My DA:O Fixpack is very humble. If my Fixpack modifies a file, and any other installed mod touches the same file, that other mod’s file will get priority and override mine by default. If this happens, the fixes my mod makes to that file will not work, but it maximizes the chances that the other mod will work without problems. That’s no guarantee, however, as another file somewhere else in my Fixpack that was not overwritten may be dependent upon the changes in the file that was overridden. So, add files from other mods that are also in my Affected Files List with great caution. Note that if you overwrite player_core.nss, as a number of combat mechanic mods do, you will only lose my Soundset fixes (GL3002) but it should otherwise work without additional issues.

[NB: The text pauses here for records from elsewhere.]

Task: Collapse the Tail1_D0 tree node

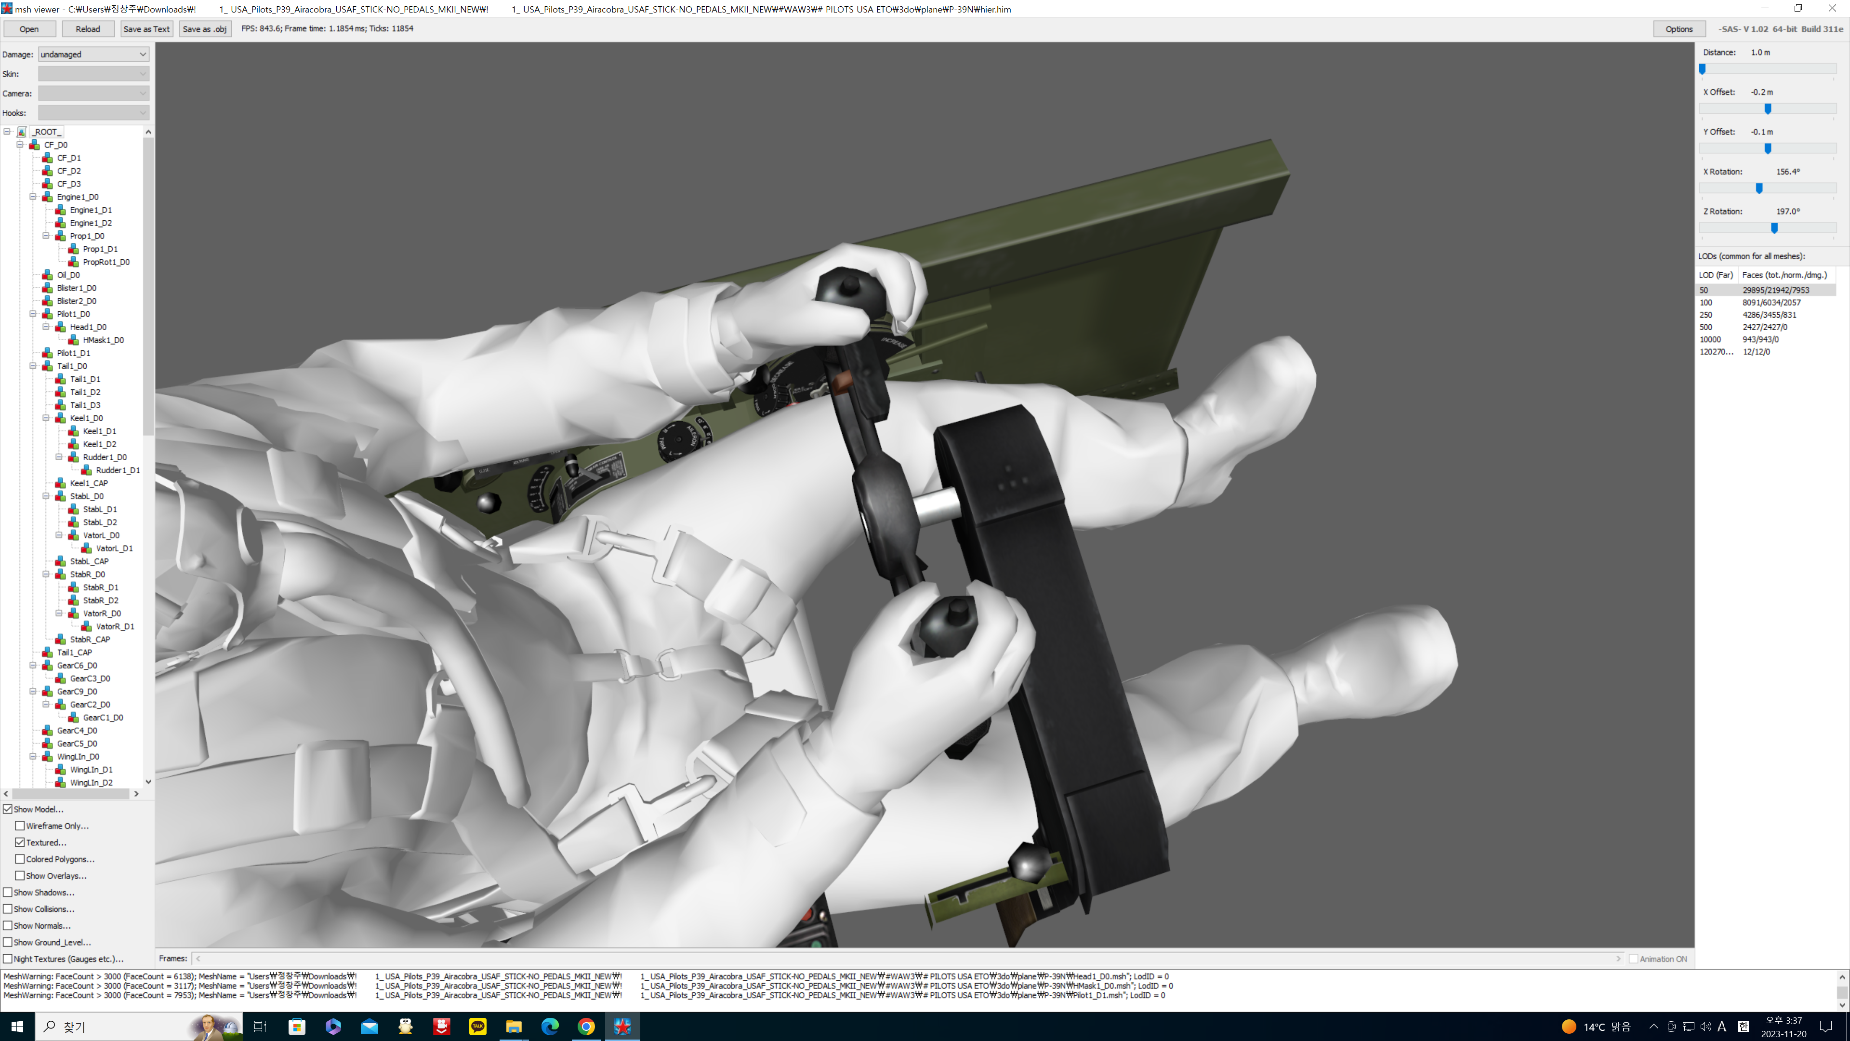Action: coord(33,366)
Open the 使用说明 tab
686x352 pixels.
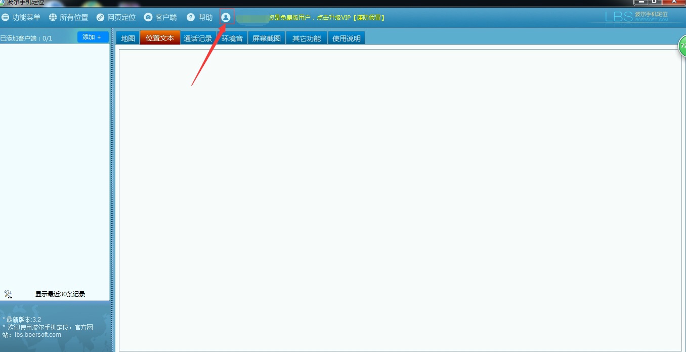[347, 38]
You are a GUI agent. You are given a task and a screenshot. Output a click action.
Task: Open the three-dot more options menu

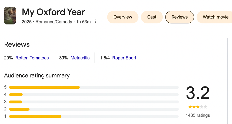click(x=96, y=21)
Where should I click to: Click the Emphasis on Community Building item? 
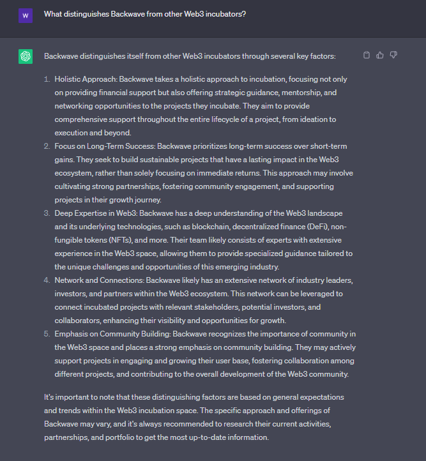(205, 354)
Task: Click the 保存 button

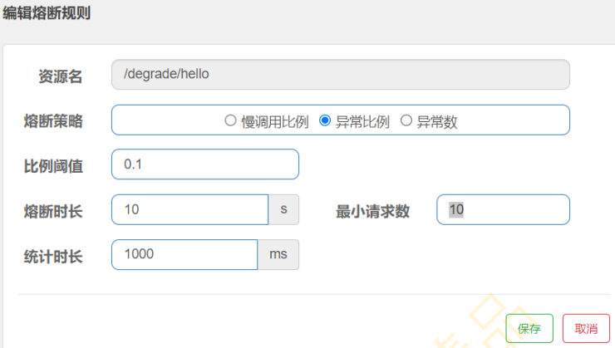Action: 529,328
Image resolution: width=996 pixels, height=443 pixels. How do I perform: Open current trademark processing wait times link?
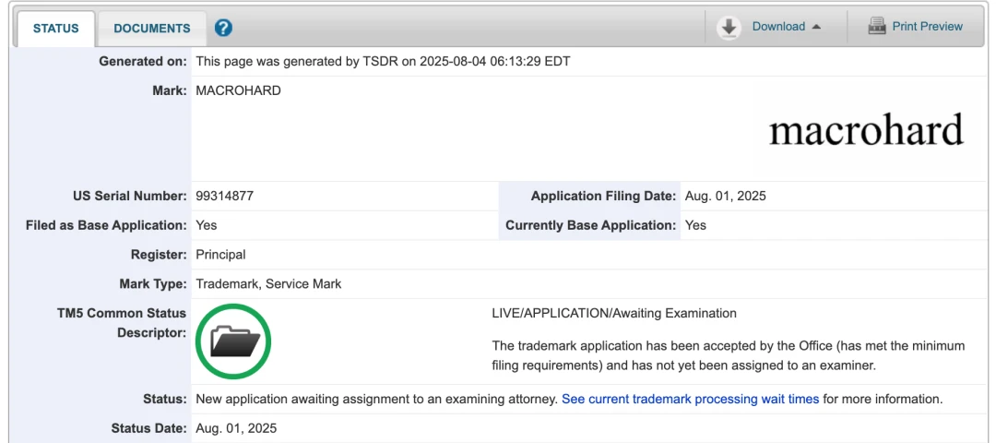tap(690, 399)
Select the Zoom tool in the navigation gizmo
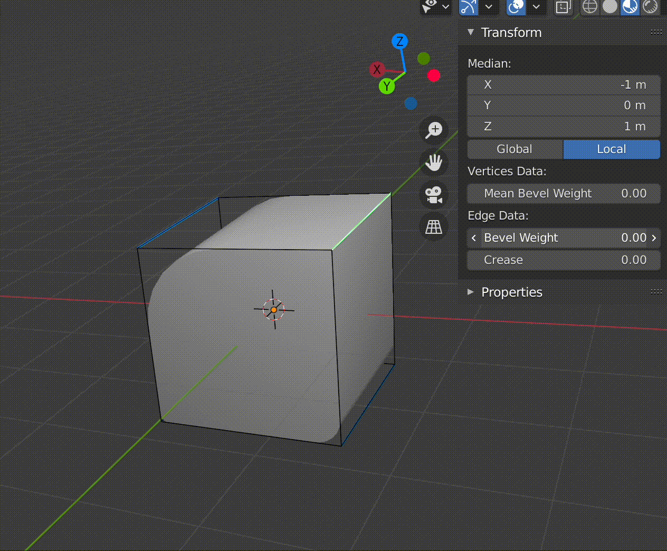 (433, 130)
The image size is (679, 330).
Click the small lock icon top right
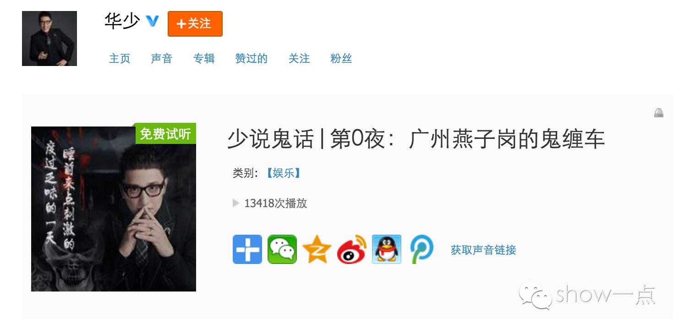pos(659,113)
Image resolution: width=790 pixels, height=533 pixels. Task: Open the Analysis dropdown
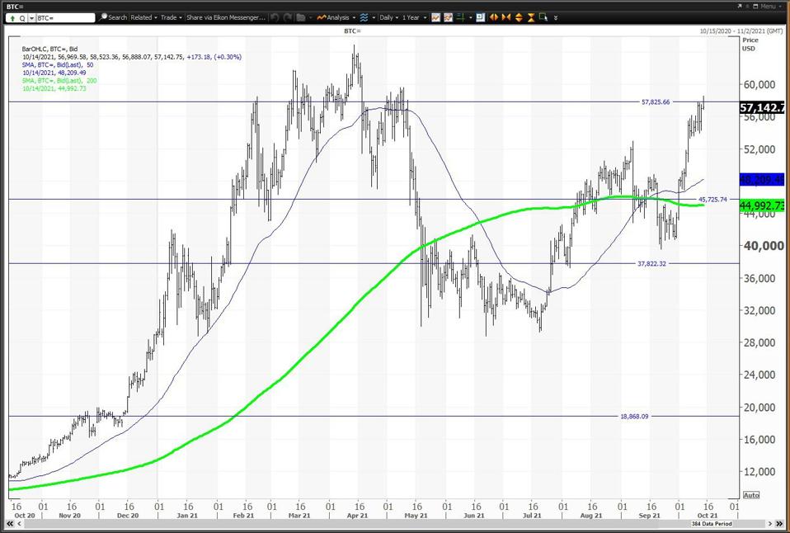(x=336, y=17)
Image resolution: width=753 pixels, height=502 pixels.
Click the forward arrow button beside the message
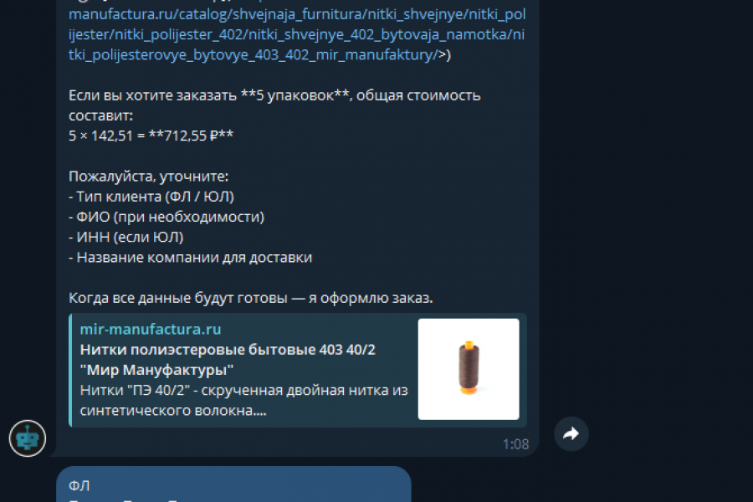[x=571, y=433]
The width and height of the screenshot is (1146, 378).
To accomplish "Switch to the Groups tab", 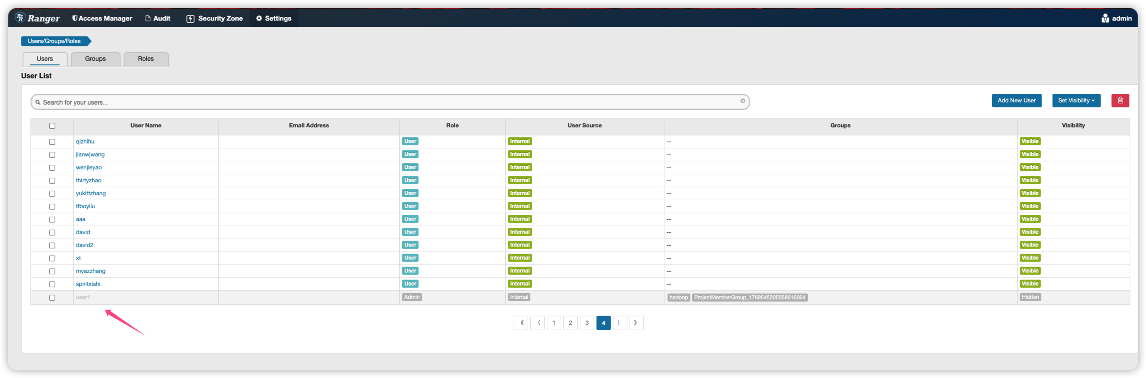I will pos(95,59).
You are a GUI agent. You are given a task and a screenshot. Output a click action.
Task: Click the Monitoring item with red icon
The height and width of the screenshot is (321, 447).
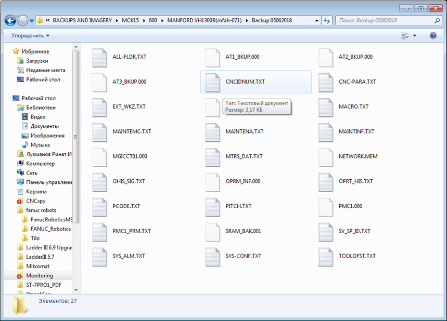coord(40,275)
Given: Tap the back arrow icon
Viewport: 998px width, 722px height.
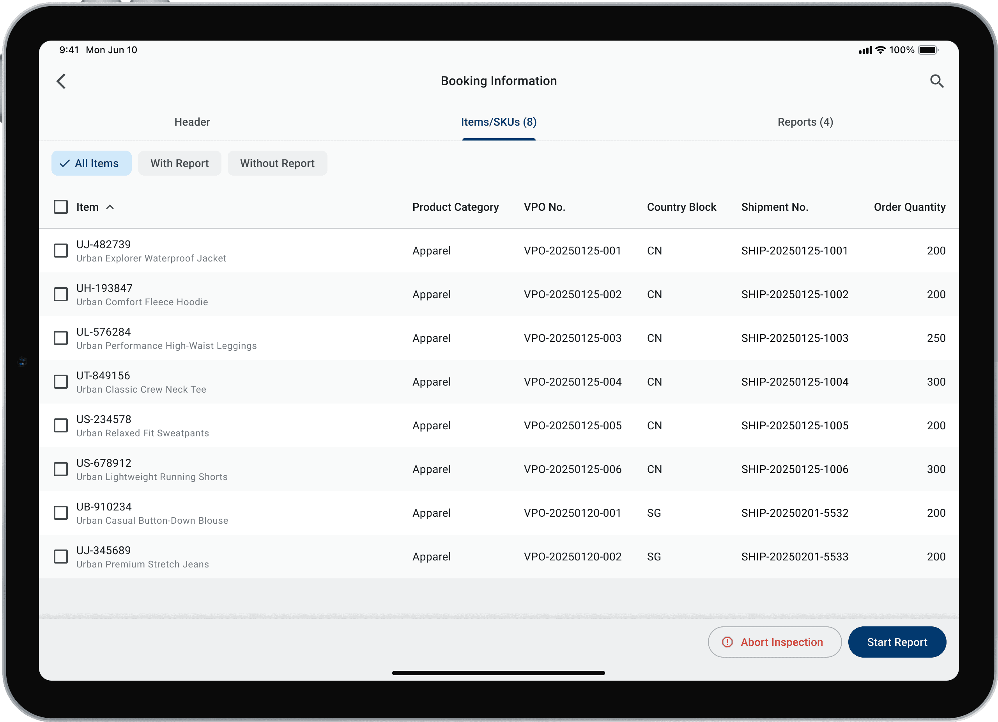Looking at the screenshot, I should (61, 81).
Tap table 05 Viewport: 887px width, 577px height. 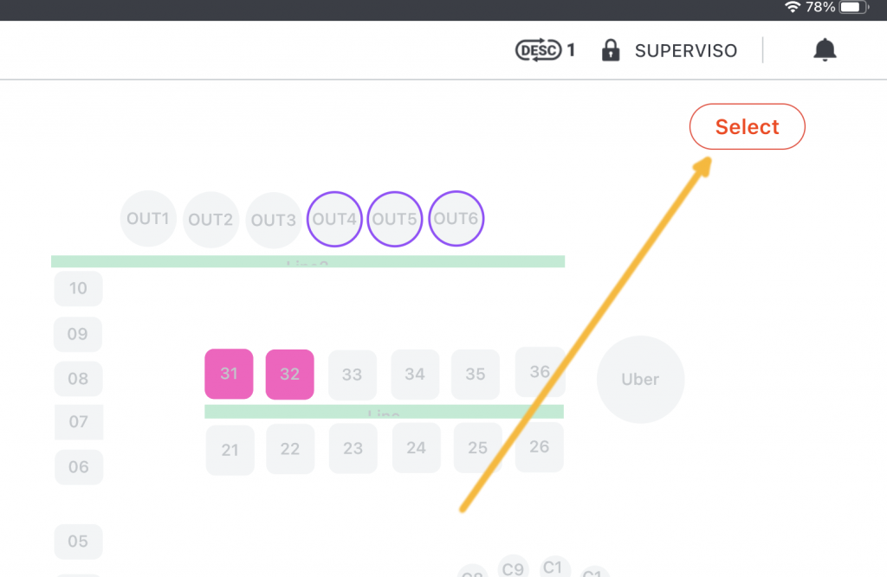pyautogui.click(x=78, y=542)
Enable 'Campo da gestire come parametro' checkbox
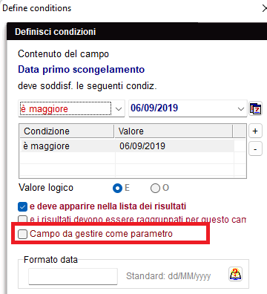 [22, 234]
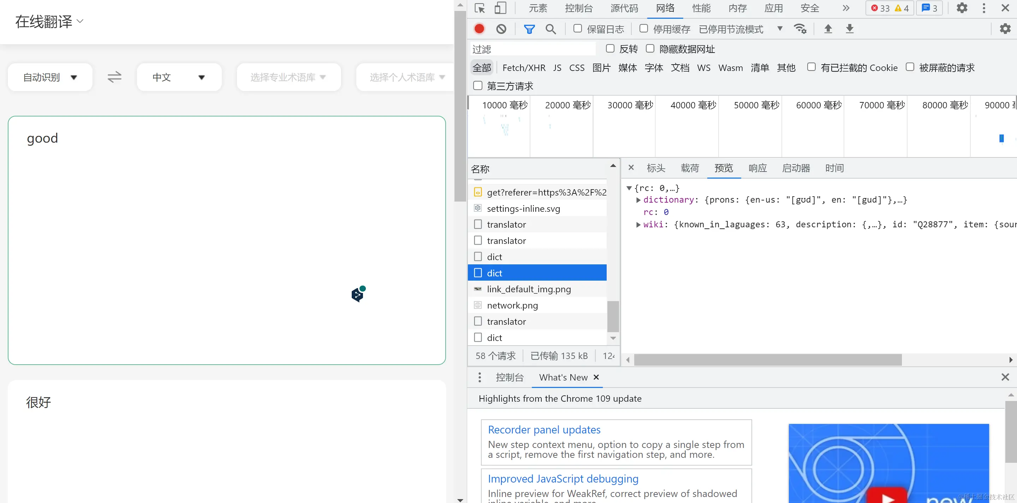Tick the 第三方请求 checkbox
This screenshot has height=503, width=1017.
pos(478,86)
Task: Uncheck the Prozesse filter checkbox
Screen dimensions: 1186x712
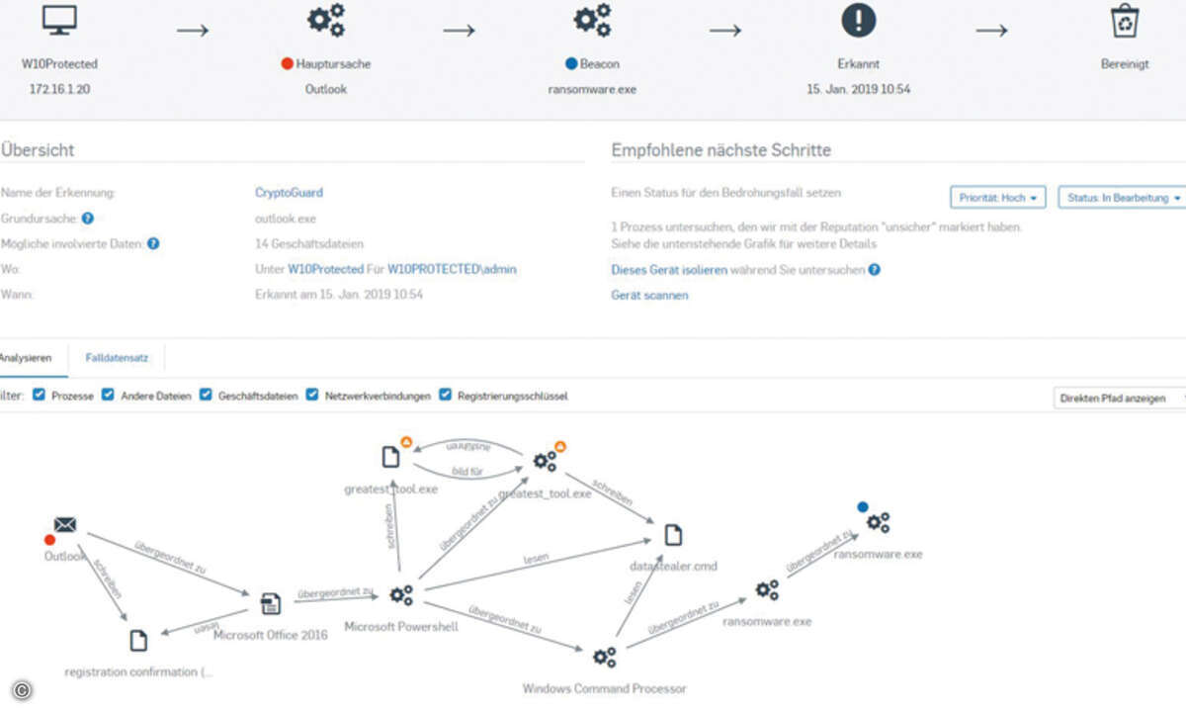Action: click(x=39, y=395)
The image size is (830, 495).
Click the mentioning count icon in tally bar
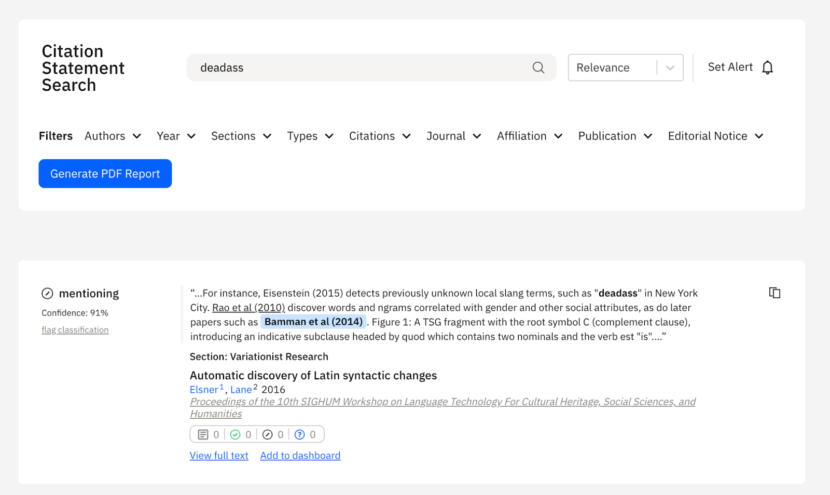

I always encourage starting a new game after applying my Fixpack, as installing it mid-game always has the potential to create unforeseeable issues that may not be immediately obvious. During development of v3.0, I rewrote every fix from older versions, and internally versions 1.0 to 2.0 are considered a completely different mod from versions 3.0+. Nothing from those older versions will transfer to version 3.0.
If you *must* try to apply my Fixpack (or any other mod that affects quests) to an old save game, you can minimize the possible negative consequences by first finishing off any side quests you had open in your journal that are affected by the mod, and any main quest areas (especially Orzammar) that you’ve visited previously. Basically, load your save game, finish up as many main and side quests as you can that take place in areas you’ve already visited, THEN apply the Fixpack. Again – none of this is recommended, you’re always better off starting a new game as there are many fixes in the early game that have ramifications later on, but if you must, this method gives you the best chance of avoiding problems with quests. Even that will probably not be enough to avoid issues with fixes applying to any followers that have already been recruited, however.